Problem to solve
Can you change every "Screen dimensions" in the material below to "Screen size", keeping everything else the same? Leave the pictures out of your version.

Information shown
══════════════════════════════

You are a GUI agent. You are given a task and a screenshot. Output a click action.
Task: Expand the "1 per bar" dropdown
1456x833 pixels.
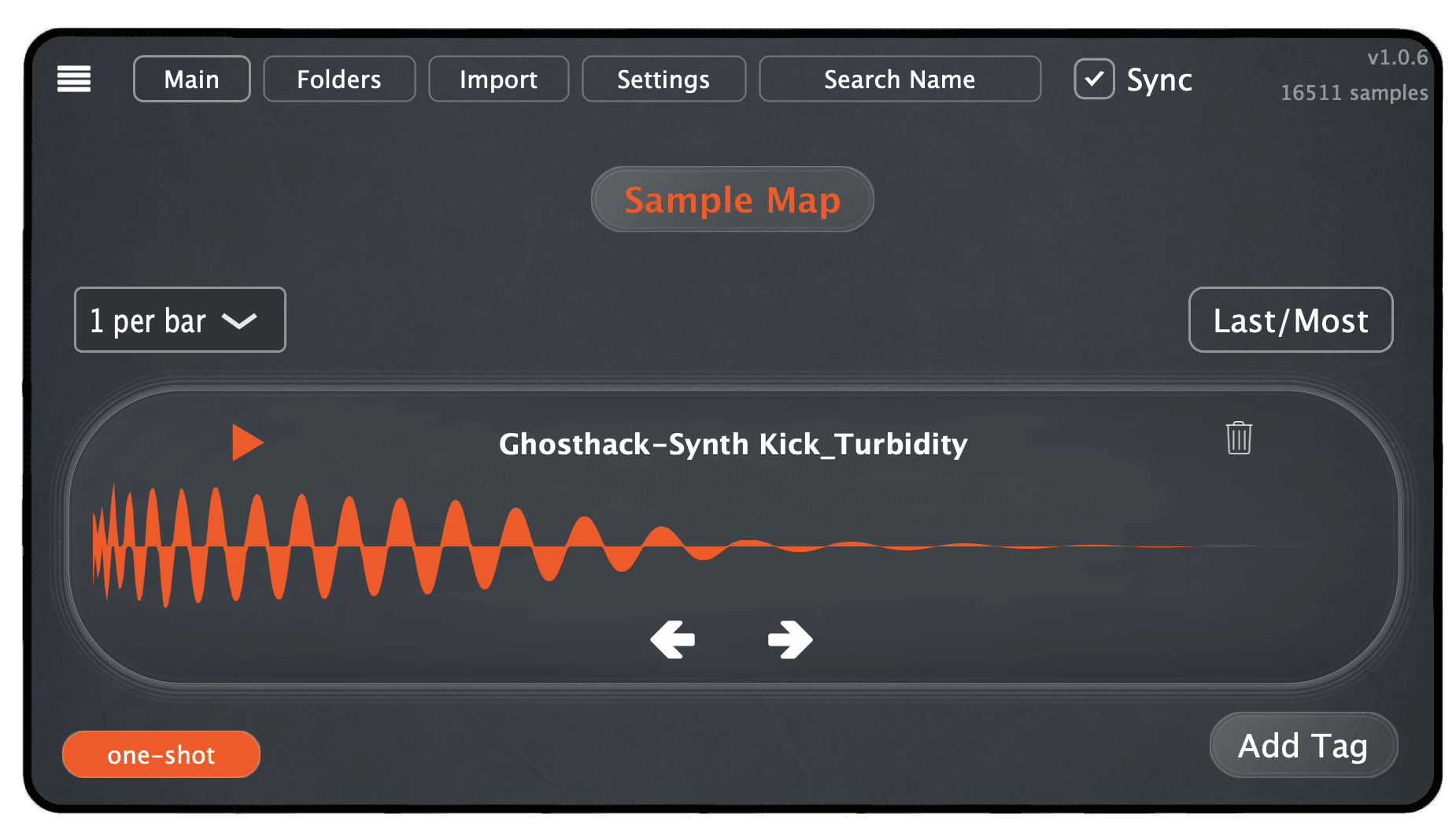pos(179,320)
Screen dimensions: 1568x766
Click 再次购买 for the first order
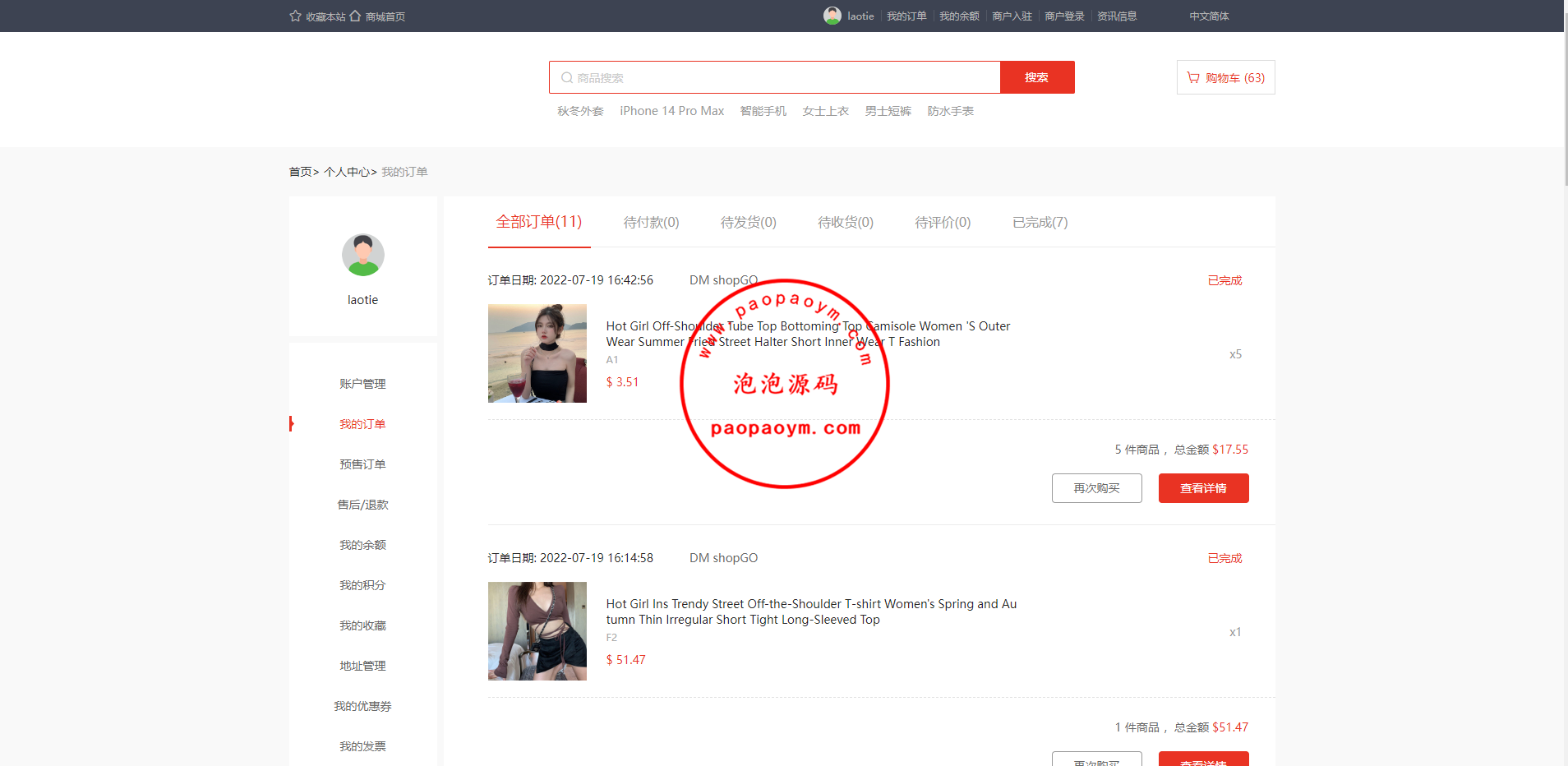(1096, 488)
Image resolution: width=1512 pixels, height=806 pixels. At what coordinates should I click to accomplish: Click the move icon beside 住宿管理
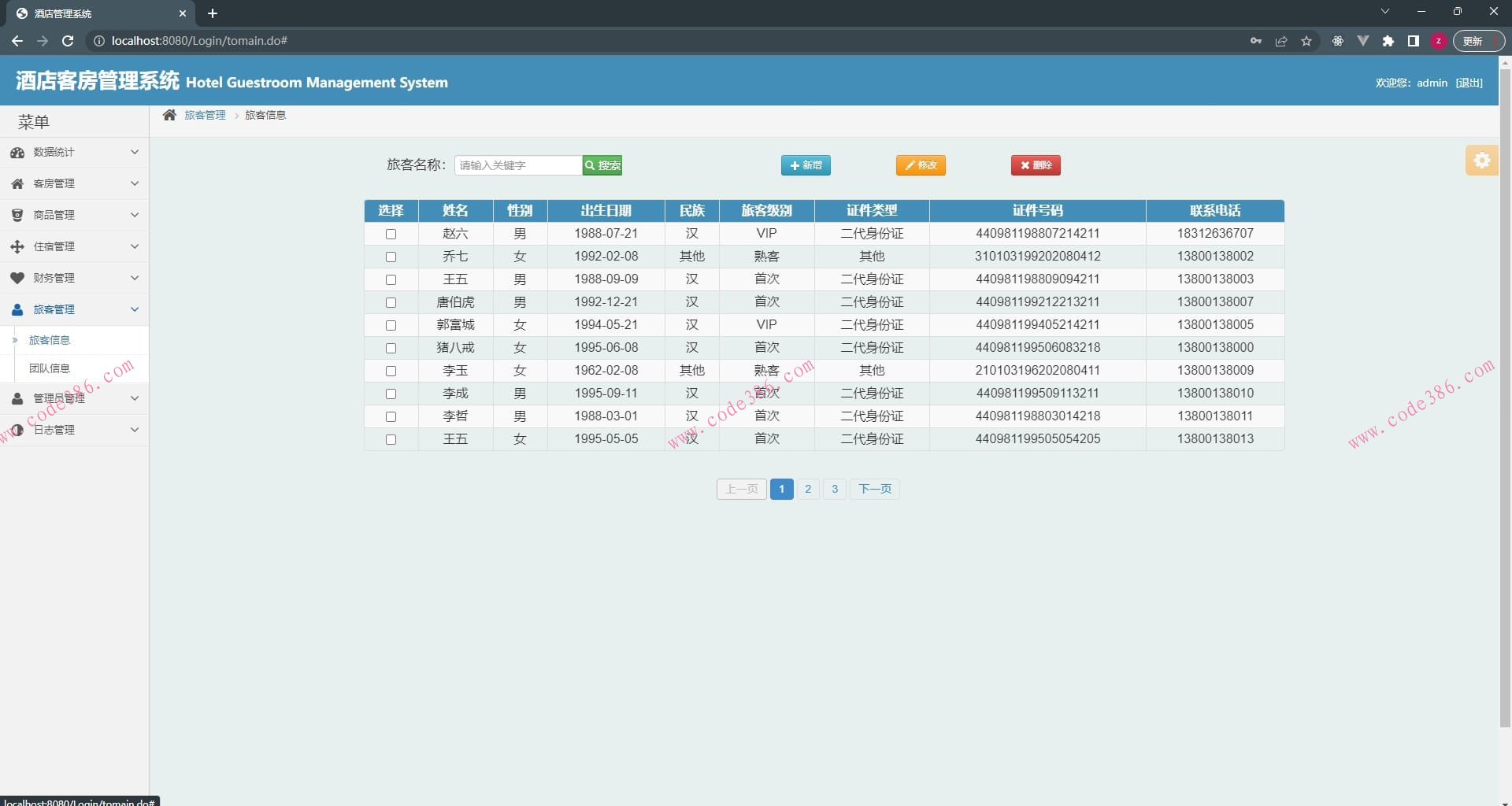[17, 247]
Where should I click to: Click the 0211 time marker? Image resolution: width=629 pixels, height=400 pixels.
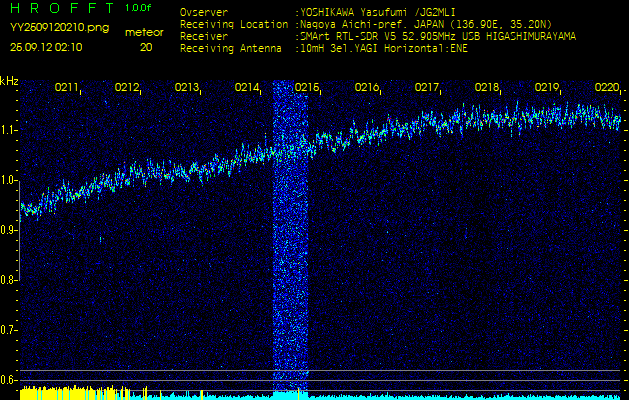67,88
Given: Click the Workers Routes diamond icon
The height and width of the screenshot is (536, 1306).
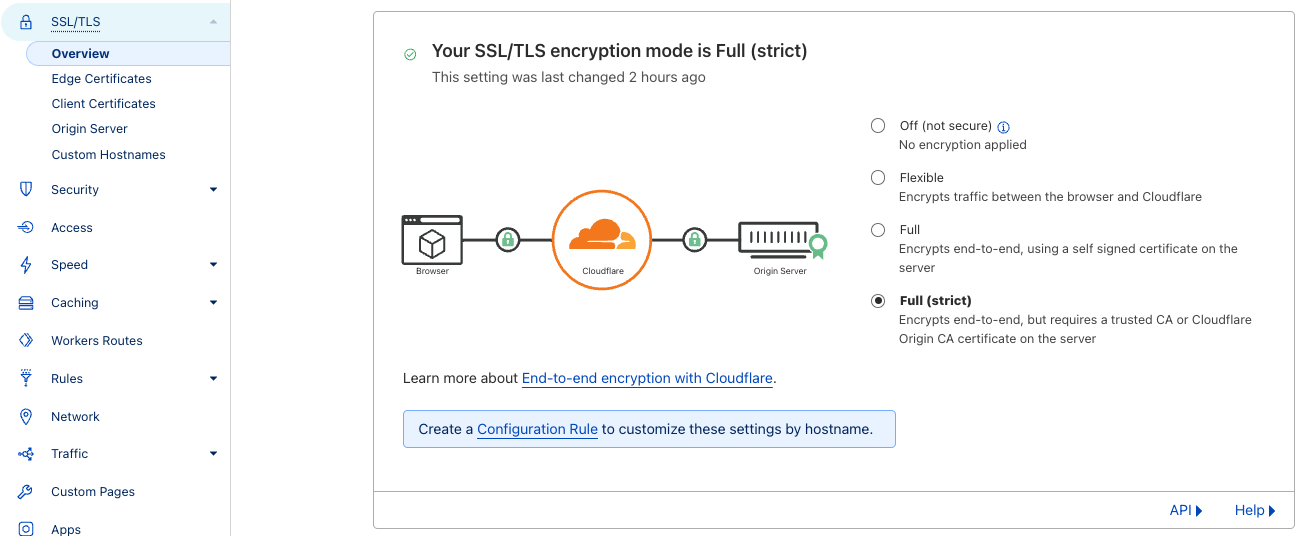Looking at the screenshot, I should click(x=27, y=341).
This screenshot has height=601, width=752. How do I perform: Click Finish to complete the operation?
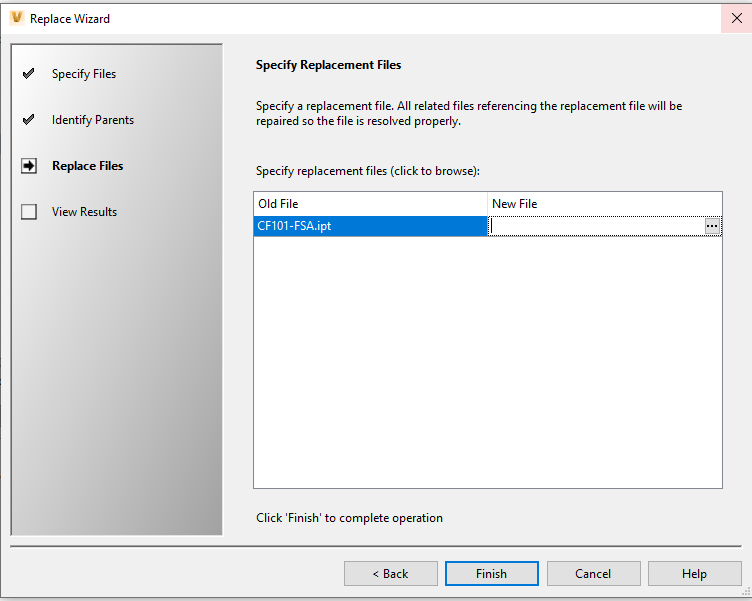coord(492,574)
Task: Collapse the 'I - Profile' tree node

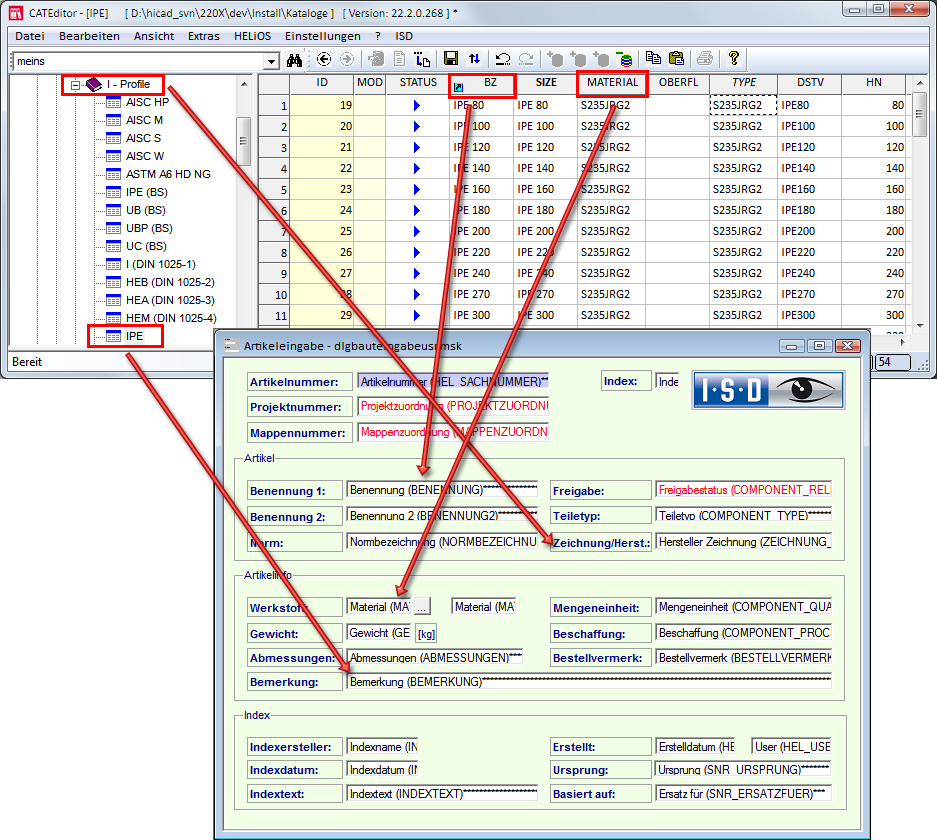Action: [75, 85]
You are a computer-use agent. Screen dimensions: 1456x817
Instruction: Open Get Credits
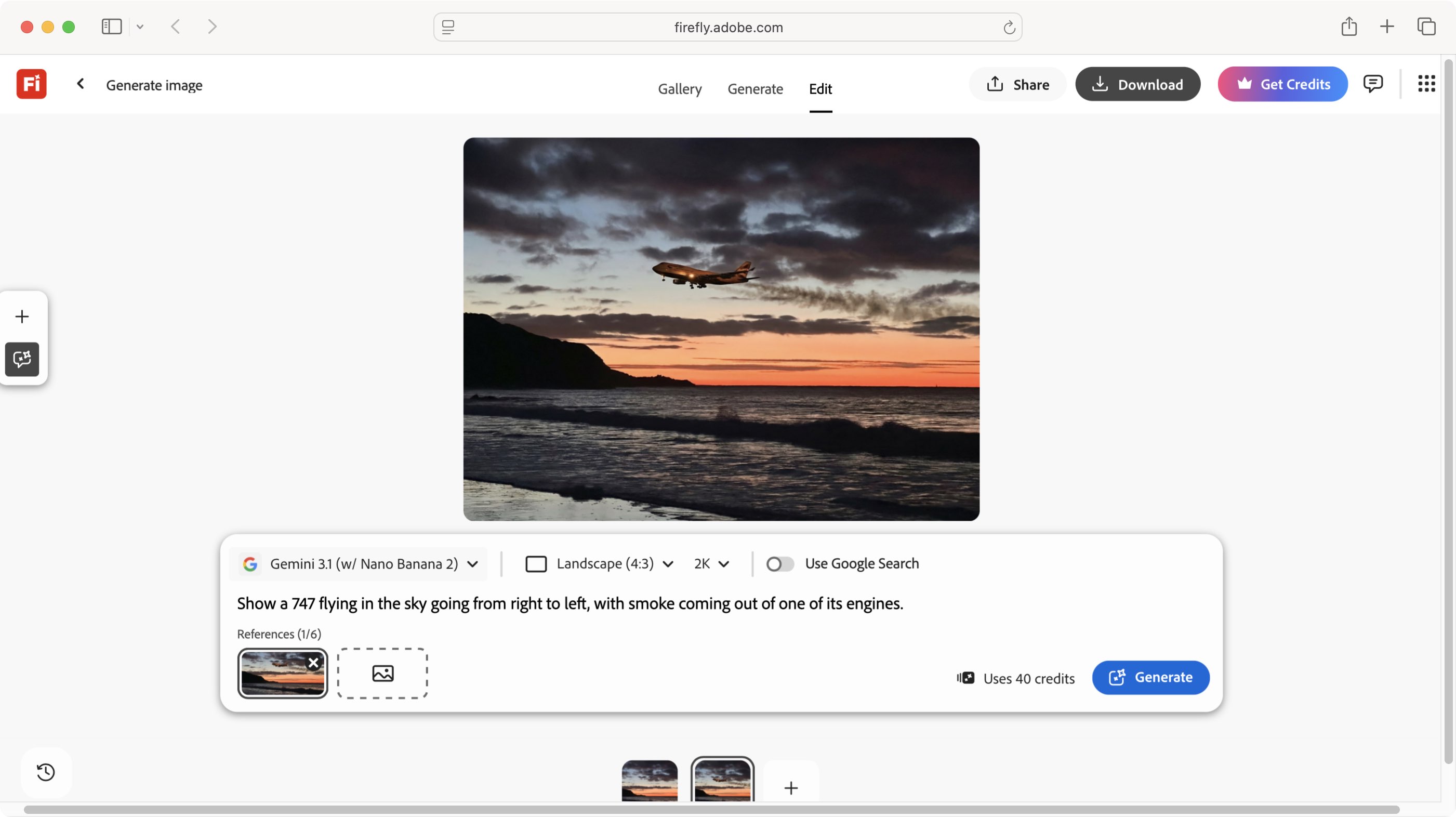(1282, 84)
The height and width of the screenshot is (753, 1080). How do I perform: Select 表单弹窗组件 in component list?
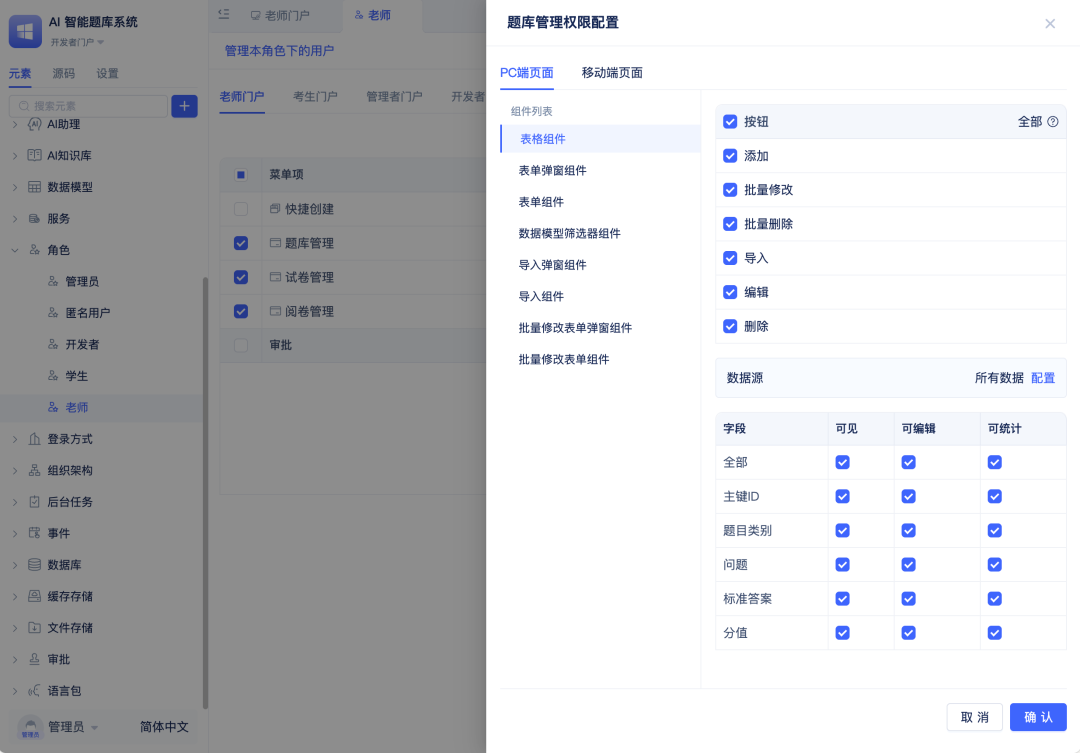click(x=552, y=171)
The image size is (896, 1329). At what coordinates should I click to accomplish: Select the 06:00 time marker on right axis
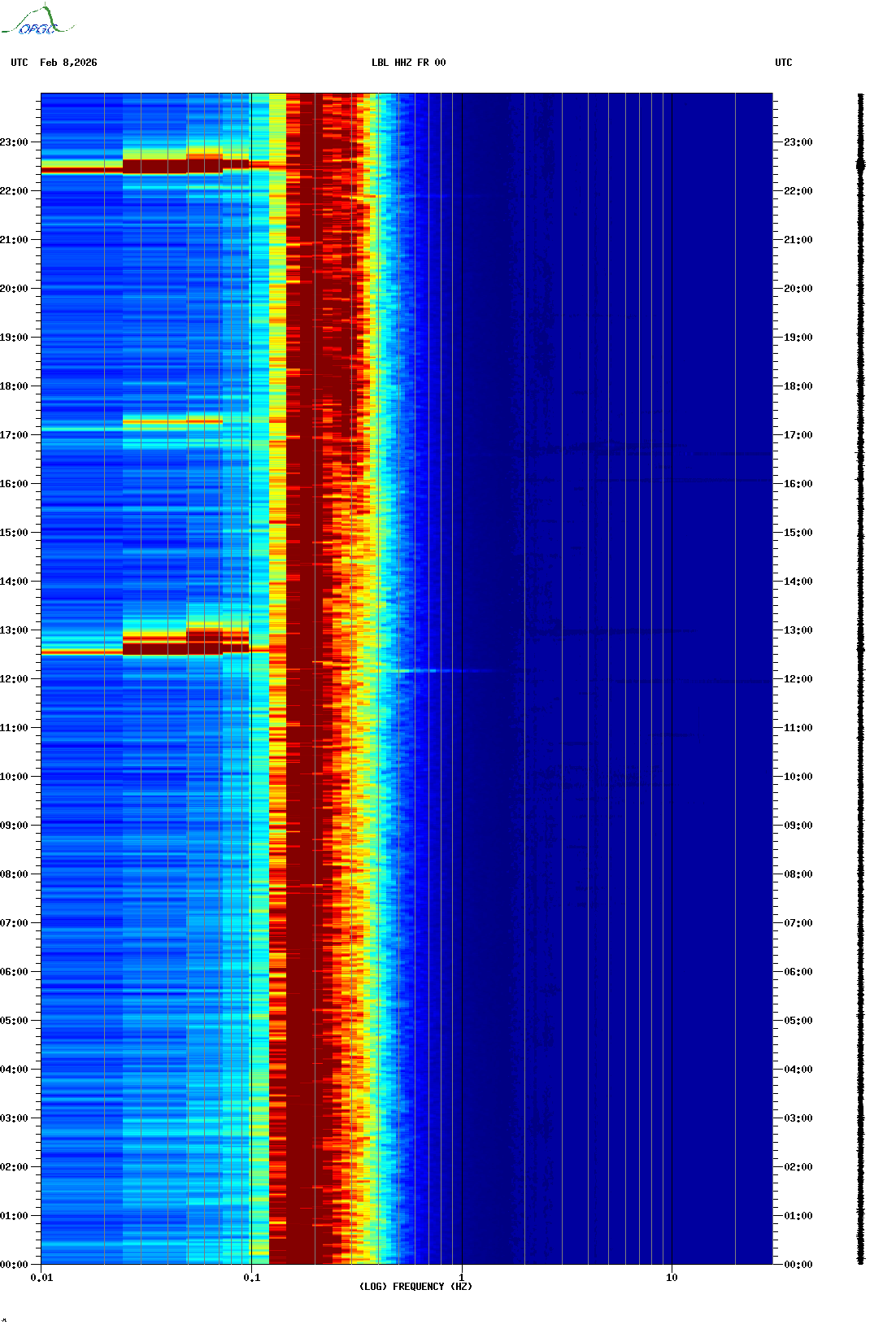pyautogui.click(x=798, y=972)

══════════════════════════════

Written solution
You are a GUI agent. You are given a task and a screenshot. Output a click action.
Task: Expand the "1 per bar" dropdown
1456x833 pixels.
pos(179,320)
Screen size: 1568x766
Click 再次购买 for the first order
(1096, 488)
Image resolution: width=1512 pixels, height=806 pixels. At what coordinates should I click to accomplish: Click the move icon beside 住宿管理
[17, 247]
Where should I click to: Click the 0211 time marker? Image resolution: width=629 pixels, height=400 pixels.
67,88
Given: Click the Workers Routes diamond icon
The height and width of the screenshot is (536, 1306).
Looking at the screenshot, I should click(x=27, y=341).
This screenshot has height=601, width=752. How do I perform: Click Finish to complete the operation?
coord(492,574)
Task: Collapse the 'I - Profile' tree node

Action: [75, 85]
You are a computer-use agent. Screen size: 1456x817
Instruction: Open Get Credits
(1282, 84)
The height and width of the screenshot is (753, 1080). How do I perform: Select 表单弹窗组件 in component list?
click(x=552, y=171)
The image size is (896, 1329). At what coordinates should I click to accomplish: Select the 06:00 time marker on right axis
pyautogui.click(x=798, y=972)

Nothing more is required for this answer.